To most, TikTok is an innocent platform full of cute and/or funny videos. But to political leaders, it's a potential national security risk. Senate Minority Leader Chuck Schumer and Senator Tom Cotton (R-Arkansas) have formally asked the Intelligence Community to assess whether TikTok and other China-owned content platforms pose a threat.
"With over 110 million downloads in the U.S. alone, TikTok is a potential counterintelligence threat we cannot ignore," the Senators wrote in their letter.
They point out that TikTok's parent company ByteDance is required to adhere to China's laws and could be pressured to cooperate with intelligence work by the Chinese Communist Party. They're also concerned that the app could be targeted by foreign influence campaigns, like those carried out in 2016. And they note that TikTok reportedly censors content deemed politically sensitive to the Chinese Communist Party, including content related to the Hong Kong protests, Tiananmen Square, Tibetan and Tiawanese independence and treatment of Uighurs.
A TikTok spokesperson declined to comment on the Senators' letter, but said: "TikTok is committed to being a trusted and responsible corporate citizen in the US, which includes working with Congress and all relevant regulatory agencies."
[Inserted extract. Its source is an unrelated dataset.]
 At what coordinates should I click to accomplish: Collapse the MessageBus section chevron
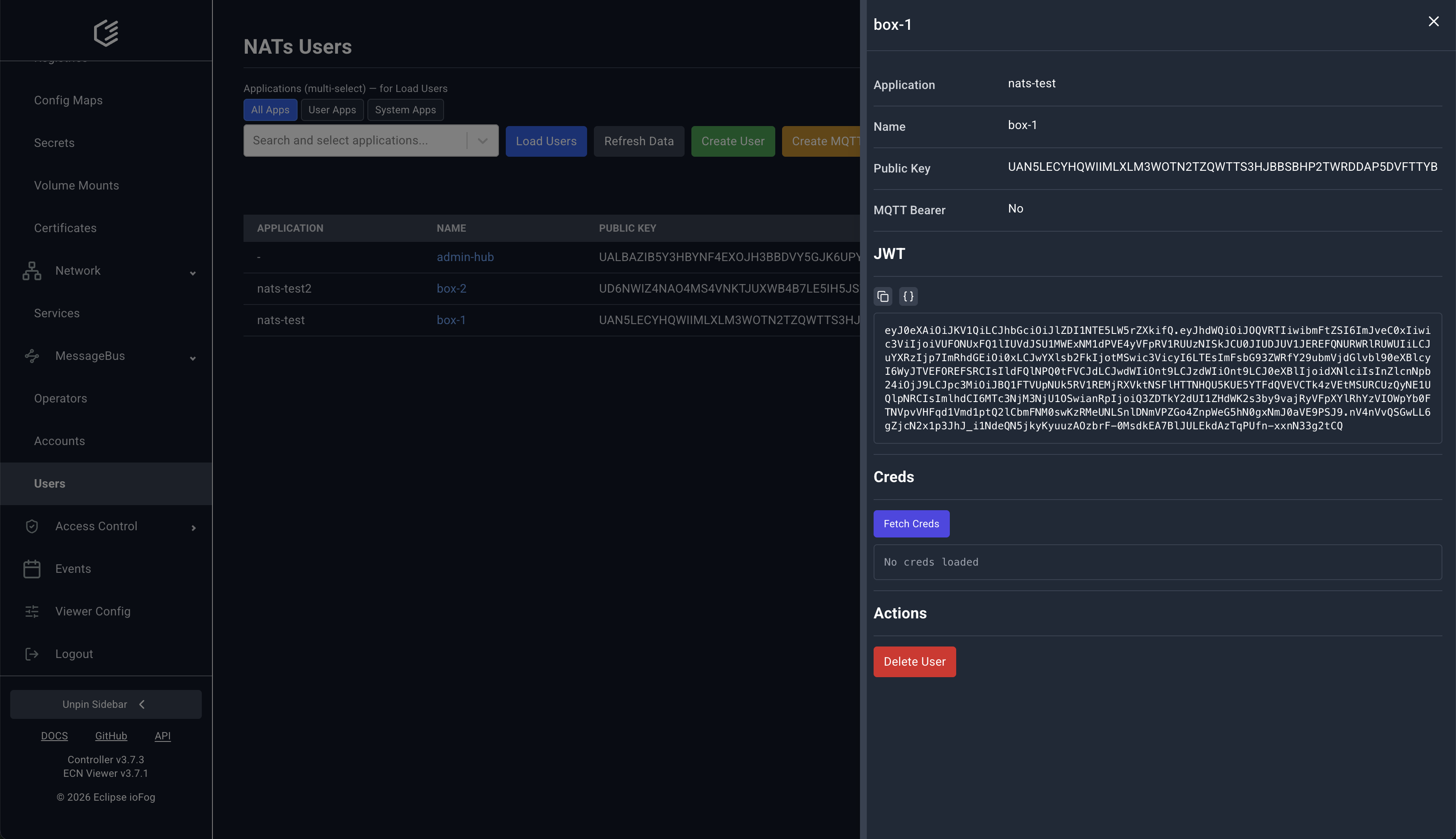coord(192,359)
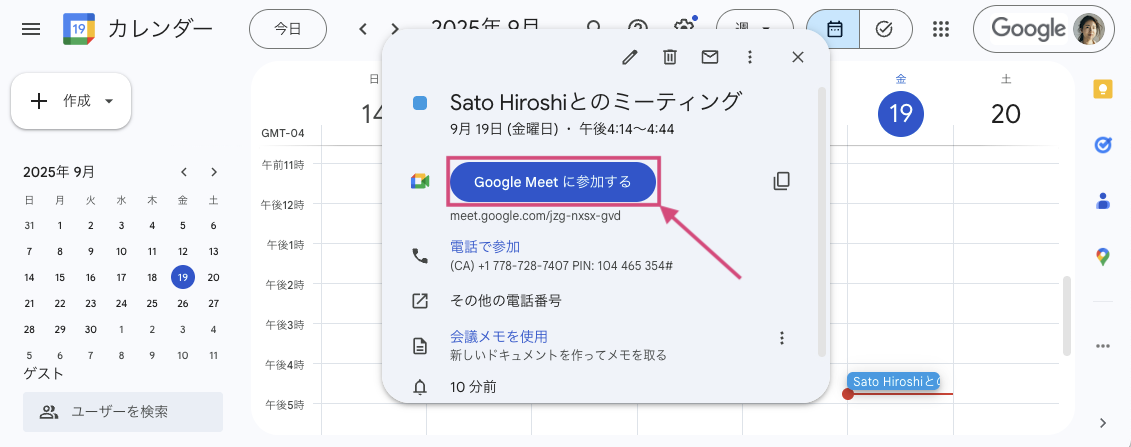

The Senators are not alone in their concerns regarding TikTok and other China-owned companies. Earlier this month, Senator Marco Rubio (R-Florida) called for ByteDance's acquisition of Musical.ly to be reviewed in light of censorship allegations. The US recently added eight tech companies to its "entity list," blacklisting them over human rights concerns, and when the Trump administration suggested easing restrictions on Huawei, Congress pushed back.
Update 10/24/19 4:20PM ET: This story was updated to include a comment from TikTok.